中古アダルトビデオ,エロ雑誌もわんさかある。官能小説本も纏まって並んでいる。コミックを含めると,店の 3 割くらいはこのテのサブカル品が占めている。昔の『平凡パンチ』や『写楽』,刺青の女任侠絵の懐かしいSM小説雑誌『SM秘小説』などに食指が動く。どれも値段は 150 円,300 円くらいである。1980 年代のビニ本を漁っていたら,なんと夏目雅子写真集(もちろんこれはエロ本ではありません)が出て来て,買おうか買うまいか悩んでしまった。中古アダルト DVD は 1,000 円均一。「どいつもこいつも同じ」という店主の値付けの主張は実に正しいが,ちょっと高くないか。私以外の客はここにしかいなかった。しかも年寄りばかり。一人の老人がエロ雑誌を取っ替え引っ替え選んでいるその後ろで,また一人の老人,エロ純文学作家・渡辺淳一か中村真一郎みたいなスケベ爺ィ — そう言えば,店先の叩き売りコーナーに加藤周一・中村真一郎・福永武彦のマチネ・ポエティク三人衆の筑摩現代文学全集の一冊 100 円也があったな — が,官能小説を立ち読みしていた(古本屋でこの類いをタチ読みするか,普通?)。私のちょうど横では,若い女性店員がアダルト DVD を,まるで穫り入れの果実のように,両手いっぱいに抱えて仕分け机に下ろそうとしていた。何か,いい雰囲気。

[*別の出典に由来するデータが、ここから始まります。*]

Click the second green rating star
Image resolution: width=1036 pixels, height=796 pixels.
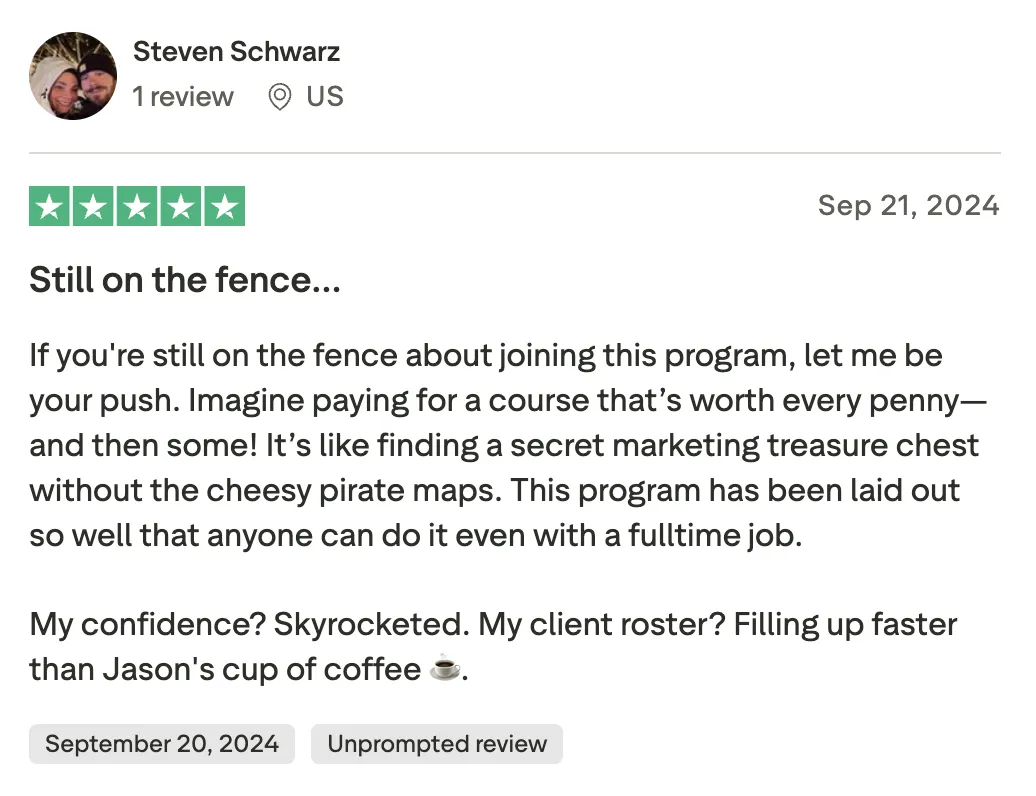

20120316-kosho-3.png詩集書架一部

オールドスタイル古書店の例によって,映画のチラシやブックレットのコーナーもある。掘り出し物のような類はなかったが,寺山修司監督・脚本作品『上海異人娼館』(1981 年,日仏合作)のブックレットを見出した。こいつはゲットすることに。

私はこの映画を,大学時代,公開されて間もなく,札幌の映画館で観たんである。『O 嬢の物語』で有名なフランスのポルノグラフィ作家・ポーリーヌ・レアージュ原作に基づく。貴族・ステファン卿(クラウス・キンスキー。そうそう,あの麗しいナスターシャ・キンスキーの親父である)が,己の愛人 “O”(イザベル・イリエ)を 1920 年代の上海租界に連れ立って来て,彼女を娼婦の身に沈め,下司男たち(日本兵というのが笑える)に抱かせて,その愛を確かめようとする。欧州列強の奴隷国家であった中国の暗い時代を背景とした,倒錯した性愛の物語である。新高けい子,山口小夜子,高橋ひとみがエキセントリックな娼婦役で光っていた。娼館の女将役・ピーターの残忍な演技もよかったな。

中国風豪邸の絢爛たる西洋式屋根付寝台でステファン卿と “O” が交わっている。そのすぐ側で,中国人の老いた奴婢が,男女の交わりに気を取られることなく,何事もないかのように — まるで結びの一番で横綱が敗れ座布団が飛び交う大騒ぎのなかで己の仕事に没頭する呼出のように —,眉一つ動かすことなく静かに帚で床を掃いている。このシーンには,いまでも強烈な印象が残っている。主人にとって奴婢は置物と同じである。奴婢にとって主人の行為は,たとえセックスを繰り広げていようとも,窓を叩く雨と何も変らない。こうした『上海異人娼館』の夢のような猥褻な映像は,現代日本のシツケのよい人たちには絶対に撮れないものである。DVD が販売されているようだし,30 年ぶりに観たくなってしまった。